§ **AVAILABLE RECORDS**
● ● ● ● ●

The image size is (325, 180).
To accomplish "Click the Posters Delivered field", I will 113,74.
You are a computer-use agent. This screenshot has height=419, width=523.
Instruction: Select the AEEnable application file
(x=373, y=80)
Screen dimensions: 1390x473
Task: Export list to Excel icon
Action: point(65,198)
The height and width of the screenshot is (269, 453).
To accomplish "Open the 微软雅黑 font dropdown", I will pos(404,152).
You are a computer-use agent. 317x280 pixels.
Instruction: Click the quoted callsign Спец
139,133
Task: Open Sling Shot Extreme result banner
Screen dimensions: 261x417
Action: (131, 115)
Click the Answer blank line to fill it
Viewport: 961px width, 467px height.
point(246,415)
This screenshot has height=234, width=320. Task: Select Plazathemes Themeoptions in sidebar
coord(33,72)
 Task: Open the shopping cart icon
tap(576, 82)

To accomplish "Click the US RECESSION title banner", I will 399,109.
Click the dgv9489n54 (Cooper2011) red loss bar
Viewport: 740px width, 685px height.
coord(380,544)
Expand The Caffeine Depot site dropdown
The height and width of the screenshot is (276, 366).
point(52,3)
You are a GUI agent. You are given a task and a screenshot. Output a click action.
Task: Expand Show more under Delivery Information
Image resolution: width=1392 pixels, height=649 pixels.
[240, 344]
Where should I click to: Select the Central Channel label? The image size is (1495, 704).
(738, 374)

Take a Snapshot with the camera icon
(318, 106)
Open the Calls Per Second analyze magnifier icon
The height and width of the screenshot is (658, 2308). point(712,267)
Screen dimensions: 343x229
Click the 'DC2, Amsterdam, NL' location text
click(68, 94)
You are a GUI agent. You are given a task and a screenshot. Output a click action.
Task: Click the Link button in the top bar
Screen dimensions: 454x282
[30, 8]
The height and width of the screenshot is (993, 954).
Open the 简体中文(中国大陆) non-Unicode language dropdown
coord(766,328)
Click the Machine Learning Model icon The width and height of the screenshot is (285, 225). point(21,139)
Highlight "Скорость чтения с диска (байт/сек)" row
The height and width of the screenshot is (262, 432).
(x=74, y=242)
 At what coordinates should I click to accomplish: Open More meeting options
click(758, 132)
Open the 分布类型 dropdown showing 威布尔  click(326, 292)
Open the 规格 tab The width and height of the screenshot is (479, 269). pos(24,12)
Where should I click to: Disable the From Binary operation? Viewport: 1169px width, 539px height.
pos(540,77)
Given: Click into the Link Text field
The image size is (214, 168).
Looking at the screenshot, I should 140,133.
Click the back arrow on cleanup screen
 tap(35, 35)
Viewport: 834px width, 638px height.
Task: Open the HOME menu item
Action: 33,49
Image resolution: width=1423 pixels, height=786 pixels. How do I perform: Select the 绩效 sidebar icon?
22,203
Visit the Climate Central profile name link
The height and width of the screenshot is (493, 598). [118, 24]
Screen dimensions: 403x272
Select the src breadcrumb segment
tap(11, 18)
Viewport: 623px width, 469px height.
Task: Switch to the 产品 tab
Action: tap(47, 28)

● ● ● ● ●

§ **WHAT THE TASK REQUIRES**
Look through the entries above; find each line with the word "agent" and copy it.

§ **WRITTEN RESPONSE**
You are a computer-use agent. This screenshot has height=419, width=523.
You are a computer-use agent. 317x280 pixels.
You are a GUI agent. You are given a task and a screenshot. Output a click action.
You are a GUI agent. You are given a task and a screenshot. Output a click action.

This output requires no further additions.